The US ISM Manufacturing PMI registered 53.3 in June, coming in below the market forecast of 54. The reading still indicates expansion in factory activity, but the miss suggests momentum was softer than expected.

Outlook For US Growth, The Fed, And Volatility

The June manufacturing data came in below what we expected, showing a reading of 53.3. While this number still indicates the sector is growing, it suggests the pace of economic expansion is losing momentum. We are adjusting our strategy to account for this potential slowdown in the coming weeks.

We believe this weaker data makes the Federal Reserve less likely to pursue an aggressive interest rate policy. The CME FedWatch Tool now shows the probability of a rate hike at the next meeting has dropped from 45% to just below 30% since the number was released. Therefore, we are looking to add to positions in short-term interest rate futures, which benefit from a more dovish central bank.

This kind of economic surprise often brings uncertainty, which can lead to higher market volatility. Historically, we have seen periods where a string of weaker-than-expected data points, like in late 2024, caused the VIX index to climb by over 30% in a month. We are buying VIX call options with an August expiration to protect against, and potentially profit from, a similar rise in choppiness.

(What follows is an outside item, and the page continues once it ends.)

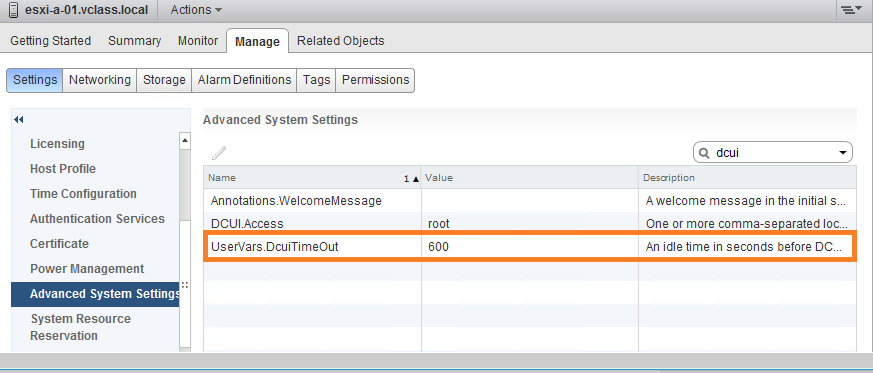Image resolution: width=873 pixels, height=373 pixels.
Task: Click the host icon beside esxi-a-01.vclass.local
Action: [x=13, y=10]
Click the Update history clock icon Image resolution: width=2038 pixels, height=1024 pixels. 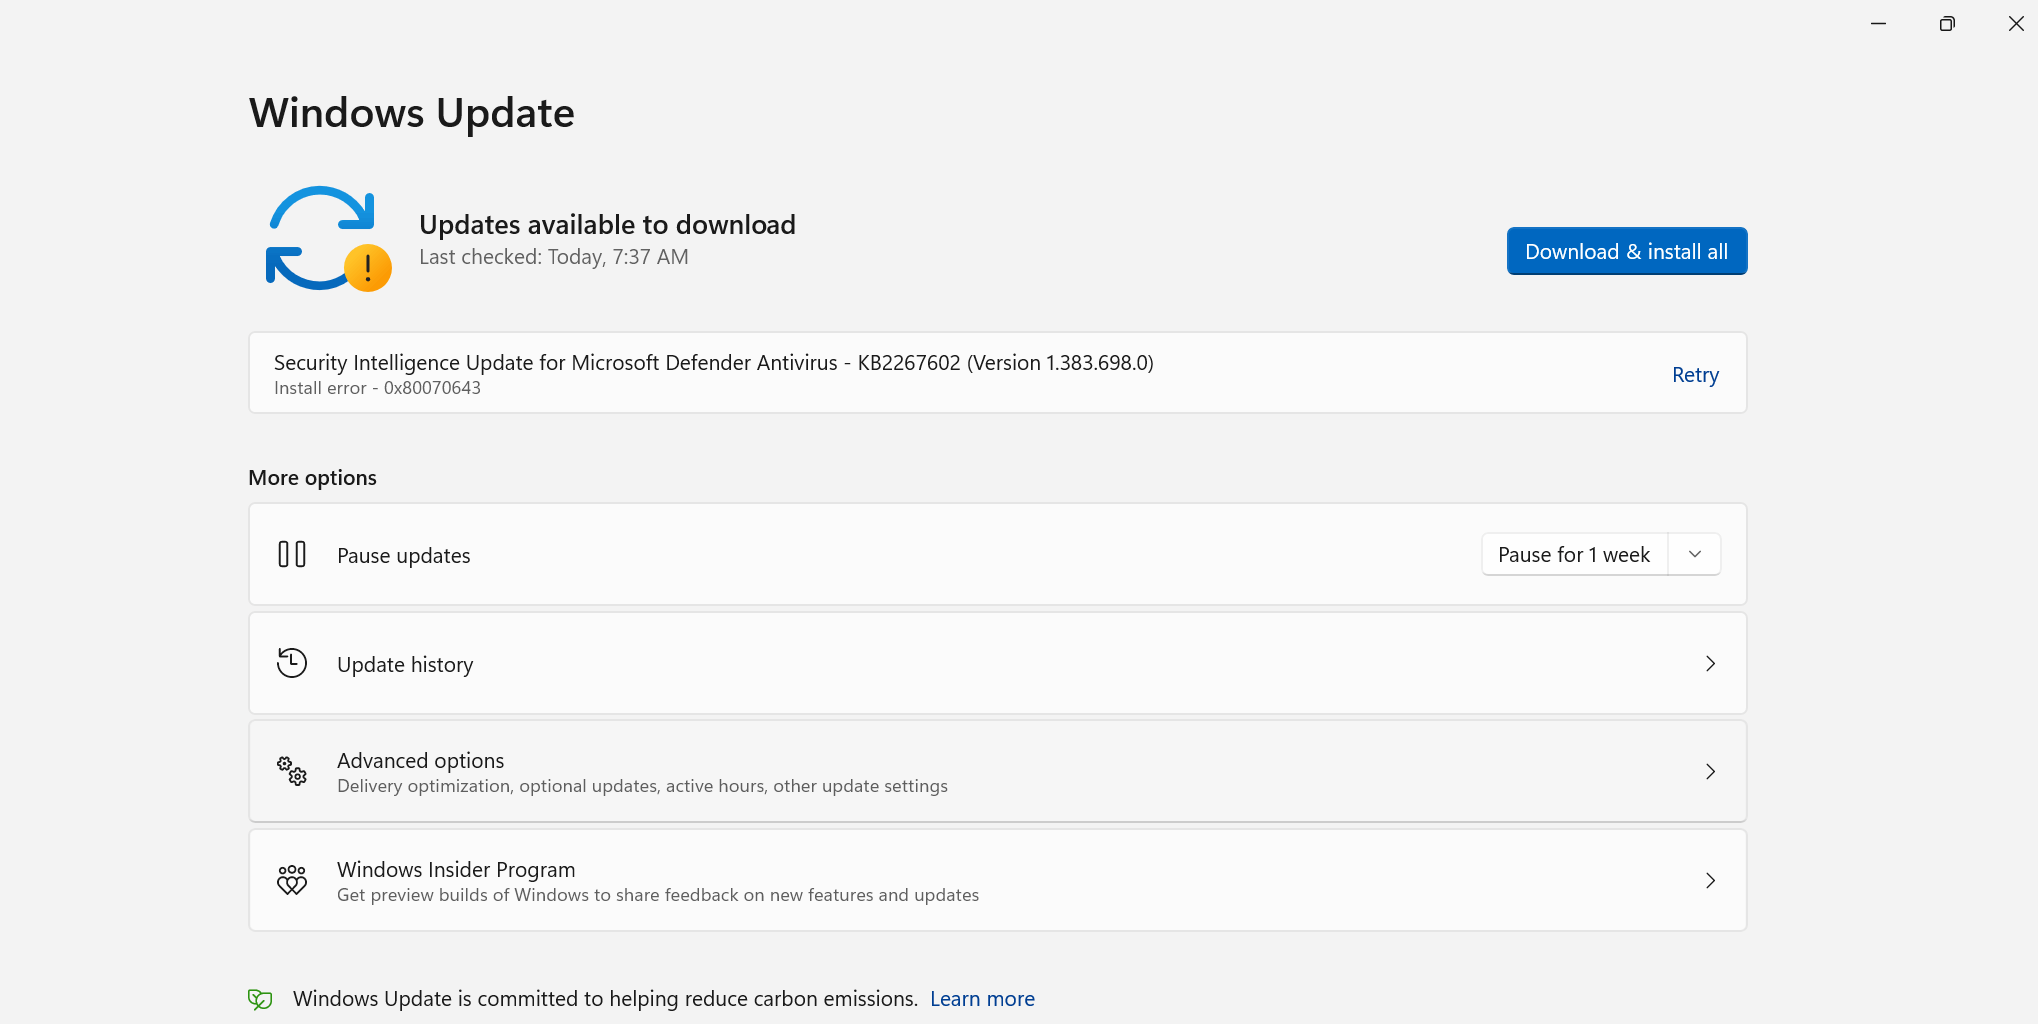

Implications For Sectors And Currencies

The slowdown in manufacturing has a direct impact on industrial companies, whose earnings are closely tied to economic growth. With the new orders component of the ISM report also declining for the second straight month, we see headwinds for this sector. We are considering put spreads on industrial sector ETFs to position for this group to underperform the broader market.

A cooling US economy also tends to weaken the US dollar, especially as other central banks remain more hawkish. For instance, the European Central Bank has seen recent inflation data come in hotter than expected, suggesting they have less room to ease policy. This divergence leads us to favor long positions in EUR/USD futures, anticipating a shift in currency strength away from the dollar.